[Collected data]

###

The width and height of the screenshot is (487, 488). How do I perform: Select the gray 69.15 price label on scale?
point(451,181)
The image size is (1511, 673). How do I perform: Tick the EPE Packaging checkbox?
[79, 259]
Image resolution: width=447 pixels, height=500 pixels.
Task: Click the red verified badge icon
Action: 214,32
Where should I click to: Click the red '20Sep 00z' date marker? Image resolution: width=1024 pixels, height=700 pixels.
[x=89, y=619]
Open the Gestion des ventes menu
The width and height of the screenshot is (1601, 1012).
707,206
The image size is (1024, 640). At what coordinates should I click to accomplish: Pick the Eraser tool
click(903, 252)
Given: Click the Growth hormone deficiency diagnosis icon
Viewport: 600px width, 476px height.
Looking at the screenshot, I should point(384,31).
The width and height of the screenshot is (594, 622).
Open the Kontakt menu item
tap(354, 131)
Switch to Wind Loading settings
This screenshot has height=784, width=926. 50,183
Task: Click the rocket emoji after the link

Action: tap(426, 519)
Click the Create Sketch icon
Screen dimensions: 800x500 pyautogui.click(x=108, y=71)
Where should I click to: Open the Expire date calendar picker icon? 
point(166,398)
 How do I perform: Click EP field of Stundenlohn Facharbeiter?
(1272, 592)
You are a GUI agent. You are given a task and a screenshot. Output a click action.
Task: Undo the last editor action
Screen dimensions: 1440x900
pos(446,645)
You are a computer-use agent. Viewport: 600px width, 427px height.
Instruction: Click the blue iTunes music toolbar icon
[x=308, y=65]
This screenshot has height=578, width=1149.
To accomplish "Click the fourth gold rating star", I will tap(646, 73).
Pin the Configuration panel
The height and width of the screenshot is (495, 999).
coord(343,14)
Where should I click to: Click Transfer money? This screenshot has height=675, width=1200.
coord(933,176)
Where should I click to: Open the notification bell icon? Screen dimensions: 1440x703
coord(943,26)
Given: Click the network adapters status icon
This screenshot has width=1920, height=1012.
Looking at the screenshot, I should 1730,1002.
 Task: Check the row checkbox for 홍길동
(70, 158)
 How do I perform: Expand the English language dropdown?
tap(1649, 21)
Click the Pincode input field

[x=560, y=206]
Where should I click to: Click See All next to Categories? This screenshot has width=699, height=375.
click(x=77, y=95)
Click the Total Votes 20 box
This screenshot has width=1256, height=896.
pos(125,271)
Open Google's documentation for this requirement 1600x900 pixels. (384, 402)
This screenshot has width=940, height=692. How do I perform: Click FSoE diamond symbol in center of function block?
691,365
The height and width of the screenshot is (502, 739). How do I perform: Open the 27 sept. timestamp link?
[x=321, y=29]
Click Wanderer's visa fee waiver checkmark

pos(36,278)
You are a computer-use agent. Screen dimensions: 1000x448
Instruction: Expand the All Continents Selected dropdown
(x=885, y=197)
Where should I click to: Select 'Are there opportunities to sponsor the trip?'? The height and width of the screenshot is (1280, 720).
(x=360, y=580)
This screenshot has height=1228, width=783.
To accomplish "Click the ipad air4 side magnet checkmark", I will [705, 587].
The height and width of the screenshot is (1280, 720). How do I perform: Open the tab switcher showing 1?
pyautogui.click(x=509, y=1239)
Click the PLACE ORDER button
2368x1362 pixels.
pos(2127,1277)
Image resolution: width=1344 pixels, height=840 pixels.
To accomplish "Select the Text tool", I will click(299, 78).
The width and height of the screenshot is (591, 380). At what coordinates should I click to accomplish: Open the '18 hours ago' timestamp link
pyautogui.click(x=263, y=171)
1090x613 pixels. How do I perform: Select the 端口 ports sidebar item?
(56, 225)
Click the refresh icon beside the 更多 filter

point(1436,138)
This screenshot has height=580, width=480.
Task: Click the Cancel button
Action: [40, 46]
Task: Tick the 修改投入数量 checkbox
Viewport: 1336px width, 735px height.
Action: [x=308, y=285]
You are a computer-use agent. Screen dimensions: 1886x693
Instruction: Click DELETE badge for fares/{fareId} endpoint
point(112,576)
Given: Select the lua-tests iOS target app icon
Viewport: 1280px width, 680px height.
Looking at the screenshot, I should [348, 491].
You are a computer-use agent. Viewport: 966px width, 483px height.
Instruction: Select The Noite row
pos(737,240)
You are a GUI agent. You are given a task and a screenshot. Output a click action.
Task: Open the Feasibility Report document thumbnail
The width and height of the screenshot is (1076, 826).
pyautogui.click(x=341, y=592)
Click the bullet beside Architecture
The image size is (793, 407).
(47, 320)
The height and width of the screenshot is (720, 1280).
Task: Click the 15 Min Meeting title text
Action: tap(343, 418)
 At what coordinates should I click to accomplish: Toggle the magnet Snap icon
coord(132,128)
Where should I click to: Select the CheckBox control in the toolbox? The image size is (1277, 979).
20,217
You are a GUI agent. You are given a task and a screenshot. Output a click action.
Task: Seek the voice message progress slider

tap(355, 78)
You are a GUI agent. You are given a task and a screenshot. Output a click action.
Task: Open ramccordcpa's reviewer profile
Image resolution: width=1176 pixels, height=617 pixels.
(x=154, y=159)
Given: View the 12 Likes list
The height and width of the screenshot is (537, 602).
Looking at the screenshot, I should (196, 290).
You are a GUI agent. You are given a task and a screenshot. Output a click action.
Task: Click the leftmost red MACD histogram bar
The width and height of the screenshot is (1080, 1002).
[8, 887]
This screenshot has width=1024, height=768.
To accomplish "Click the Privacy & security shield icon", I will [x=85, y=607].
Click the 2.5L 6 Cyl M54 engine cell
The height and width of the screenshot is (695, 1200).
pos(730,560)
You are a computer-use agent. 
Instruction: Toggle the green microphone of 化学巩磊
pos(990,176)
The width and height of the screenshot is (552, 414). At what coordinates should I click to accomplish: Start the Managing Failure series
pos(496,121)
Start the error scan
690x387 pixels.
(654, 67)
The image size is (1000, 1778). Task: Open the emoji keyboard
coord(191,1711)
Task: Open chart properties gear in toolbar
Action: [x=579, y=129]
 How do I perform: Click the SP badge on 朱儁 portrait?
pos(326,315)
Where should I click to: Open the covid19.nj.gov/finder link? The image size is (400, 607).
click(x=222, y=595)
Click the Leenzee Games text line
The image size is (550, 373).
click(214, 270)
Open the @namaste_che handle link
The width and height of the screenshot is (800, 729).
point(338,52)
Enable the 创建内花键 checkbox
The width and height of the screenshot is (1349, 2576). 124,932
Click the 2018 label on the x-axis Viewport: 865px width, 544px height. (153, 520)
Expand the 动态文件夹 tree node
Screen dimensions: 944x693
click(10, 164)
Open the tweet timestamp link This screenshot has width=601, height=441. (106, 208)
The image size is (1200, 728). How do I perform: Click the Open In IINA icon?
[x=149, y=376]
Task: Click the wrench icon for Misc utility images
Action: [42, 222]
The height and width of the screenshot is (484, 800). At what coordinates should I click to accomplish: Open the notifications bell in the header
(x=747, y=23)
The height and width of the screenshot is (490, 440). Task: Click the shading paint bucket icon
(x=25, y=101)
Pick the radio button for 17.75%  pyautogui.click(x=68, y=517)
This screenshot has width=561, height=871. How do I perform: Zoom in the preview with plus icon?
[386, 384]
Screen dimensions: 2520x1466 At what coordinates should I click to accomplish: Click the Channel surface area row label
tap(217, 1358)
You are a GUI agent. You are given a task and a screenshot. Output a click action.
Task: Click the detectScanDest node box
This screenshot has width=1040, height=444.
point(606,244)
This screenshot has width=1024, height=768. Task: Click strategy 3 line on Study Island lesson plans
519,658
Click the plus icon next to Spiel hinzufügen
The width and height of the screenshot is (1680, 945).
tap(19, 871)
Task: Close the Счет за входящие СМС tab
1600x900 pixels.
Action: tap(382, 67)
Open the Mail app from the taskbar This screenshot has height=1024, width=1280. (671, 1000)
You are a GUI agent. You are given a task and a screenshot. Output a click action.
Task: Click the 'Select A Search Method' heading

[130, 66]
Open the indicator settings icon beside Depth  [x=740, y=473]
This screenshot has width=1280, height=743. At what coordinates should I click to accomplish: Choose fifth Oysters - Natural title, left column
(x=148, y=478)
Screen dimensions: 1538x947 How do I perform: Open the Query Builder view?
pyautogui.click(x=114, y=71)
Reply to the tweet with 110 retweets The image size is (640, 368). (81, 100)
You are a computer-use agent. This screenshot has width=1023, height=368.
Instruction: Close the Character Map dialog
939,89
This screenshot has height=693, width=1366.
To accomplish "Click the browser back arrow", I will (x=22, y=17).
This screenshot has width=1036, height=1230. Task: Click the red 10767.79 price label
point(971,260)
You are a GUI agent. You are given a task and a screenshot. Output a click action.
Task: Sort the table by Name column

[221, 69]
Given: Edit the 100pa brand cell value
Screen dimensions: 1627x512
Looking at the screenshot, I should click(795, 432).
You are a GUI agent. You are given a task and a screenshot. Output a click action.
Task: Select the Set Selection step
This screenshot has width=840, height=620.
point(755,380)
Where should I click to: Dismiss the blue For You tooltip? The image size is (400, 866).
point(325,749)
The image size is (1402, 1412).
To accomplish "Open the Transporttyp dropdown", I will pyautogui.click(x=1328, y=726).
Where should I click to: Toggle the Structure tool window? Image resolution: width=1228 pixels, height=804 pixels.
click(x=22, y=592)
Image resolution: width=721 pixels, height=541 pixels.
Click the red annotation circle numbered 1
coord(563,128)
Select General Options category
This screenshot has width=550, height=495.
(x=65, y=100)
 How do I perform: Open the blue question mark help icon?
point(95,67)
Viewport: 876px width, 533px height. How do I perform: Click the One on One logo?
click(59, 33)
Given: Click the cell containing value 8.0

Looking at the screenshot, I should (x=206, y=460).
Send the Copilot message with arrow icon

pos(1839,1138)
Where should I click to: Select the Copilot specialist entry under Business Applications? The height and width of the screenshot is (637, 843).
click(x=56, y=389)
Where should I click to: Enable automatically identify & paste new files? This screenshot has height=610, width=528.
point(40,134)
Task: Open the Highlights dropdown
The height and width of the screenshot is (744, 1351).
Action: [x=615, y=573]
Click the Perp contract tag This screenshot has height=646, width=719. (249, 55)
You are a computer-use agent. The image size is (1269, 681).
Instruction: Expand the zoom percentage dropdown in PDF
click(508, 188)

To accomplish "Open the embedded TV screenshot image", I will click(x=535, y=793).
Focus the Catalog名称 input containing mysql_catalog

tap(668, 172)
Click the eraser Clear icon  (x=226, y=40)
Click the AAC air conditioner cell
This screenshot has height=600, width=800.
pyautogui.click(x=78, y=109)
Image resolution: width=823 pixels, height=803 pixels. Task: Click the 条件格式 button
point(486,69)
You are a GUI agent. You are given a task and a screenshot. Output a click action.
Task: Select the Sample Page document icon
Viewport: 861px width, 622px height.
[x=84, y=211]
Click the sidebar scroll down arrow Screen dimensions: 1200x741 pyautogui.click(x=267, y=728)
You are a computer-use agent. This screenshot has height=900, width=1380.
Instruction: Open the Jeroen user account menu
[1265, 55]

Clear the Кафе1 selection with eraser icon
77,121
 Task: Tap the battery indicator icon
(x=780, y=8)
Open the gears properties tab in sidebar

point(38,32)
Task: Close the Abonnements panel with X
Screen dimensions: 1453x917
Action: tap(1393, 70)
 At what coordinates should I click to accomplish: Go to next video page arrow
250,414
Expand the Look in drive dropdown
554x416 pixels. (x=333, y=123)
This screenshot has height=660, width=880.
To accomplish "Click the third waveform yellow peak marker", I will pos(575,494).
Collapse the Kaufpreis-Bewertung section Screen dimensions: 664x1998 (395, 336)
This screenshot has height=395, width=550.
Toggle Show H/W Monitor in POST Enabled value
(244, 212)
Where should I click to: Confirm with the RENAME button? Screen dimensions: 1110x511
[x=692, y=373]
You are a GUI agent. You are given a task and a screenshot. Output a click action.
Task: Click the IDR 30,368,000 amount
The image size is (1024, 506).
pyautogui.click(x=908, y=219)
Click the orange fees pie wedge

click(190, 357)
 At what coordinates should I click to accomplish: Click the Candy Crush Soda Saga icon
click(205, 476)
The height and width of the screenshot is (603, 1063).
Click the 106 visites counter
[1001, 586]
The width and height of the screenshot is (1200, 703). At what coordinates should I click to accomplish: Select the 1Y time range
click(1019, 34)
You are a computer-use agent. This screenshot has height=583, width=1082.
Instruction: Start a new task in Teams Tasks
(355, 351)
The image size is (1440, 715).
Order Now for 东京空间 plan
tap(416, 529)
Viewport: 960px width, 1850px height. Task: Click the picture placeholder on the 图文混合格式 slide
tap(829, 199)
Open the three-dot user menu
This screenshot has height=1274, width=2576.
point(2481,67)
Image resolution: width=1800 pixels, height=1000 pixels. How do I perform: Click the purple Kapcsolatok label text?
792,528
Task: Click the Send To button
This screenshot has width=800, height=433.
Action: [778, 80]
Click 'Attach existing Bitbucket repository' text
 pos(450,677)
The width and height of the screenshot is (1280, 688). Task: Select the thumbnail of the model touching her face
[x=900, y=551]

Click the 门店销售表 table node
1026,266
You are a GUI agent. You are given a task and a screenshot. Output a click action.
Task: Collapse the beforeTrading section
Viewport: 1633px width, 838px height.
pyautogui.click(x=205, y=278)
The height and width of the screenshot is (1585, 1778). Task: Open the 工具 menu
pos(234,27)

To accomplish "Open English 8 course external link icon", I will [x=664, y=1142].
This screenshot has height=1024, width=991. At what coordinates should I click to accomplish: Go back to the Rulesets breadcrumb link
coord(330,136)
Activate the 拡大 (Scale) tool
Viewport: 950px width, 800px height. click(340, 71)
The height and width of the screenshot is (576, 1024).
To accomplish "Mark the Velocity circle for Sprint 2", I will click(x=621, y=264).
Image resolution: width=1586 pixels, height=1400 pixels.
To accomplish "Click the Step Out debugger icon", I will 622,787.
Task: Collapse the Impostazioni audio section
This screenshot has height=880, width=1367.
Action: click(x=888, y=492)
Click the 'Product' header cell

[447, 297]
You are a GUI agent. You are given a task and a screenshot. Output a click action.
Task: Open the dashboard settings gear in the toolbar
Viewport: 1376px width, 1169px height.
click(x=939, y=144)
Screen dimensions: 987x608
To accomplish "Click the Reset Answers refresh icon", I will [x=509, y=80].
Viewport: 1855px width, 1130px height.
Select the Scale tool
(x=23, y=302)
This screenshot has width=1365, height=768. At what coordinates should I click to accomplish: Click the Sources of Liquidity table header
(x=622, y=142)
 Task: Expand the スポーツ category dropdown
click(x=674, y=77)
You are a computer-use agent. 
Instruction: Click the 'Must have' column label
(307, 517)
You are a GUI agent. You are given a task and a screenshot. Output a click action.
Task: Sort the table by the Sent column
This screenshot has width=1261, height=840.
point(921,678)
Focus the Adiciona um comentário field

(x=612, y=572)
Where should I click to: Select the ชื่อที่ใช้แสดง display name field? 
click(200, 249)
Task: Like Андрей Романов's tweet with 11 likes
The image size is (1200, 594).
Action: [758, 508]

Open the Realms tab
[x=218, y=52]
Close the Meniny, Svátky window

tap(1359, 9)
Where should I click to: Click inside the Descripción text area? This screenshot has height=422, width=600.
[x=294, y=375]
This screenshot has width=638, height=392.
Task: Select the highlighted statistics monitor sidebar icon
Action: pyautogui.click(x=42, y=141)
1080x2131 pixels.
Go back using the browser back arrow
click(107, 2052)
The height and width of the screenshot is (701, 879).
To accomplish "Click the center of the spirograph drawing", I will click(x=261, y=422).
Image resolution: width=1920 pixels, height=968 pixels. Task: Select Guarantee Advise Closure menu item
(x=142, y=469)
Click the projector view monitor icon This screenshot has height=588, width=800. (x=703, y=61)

###

> _Your instructions_:
What lines in the data above contain the word "Collapse"? Copy them all.

> _Answer space_:
Collapse the Kaufpreis-Bewertung section Screen dimensions: 664x1998 (395, 336)
Task: Collapse the beforeTrading section
Task: Collapse the Impostazioni audio section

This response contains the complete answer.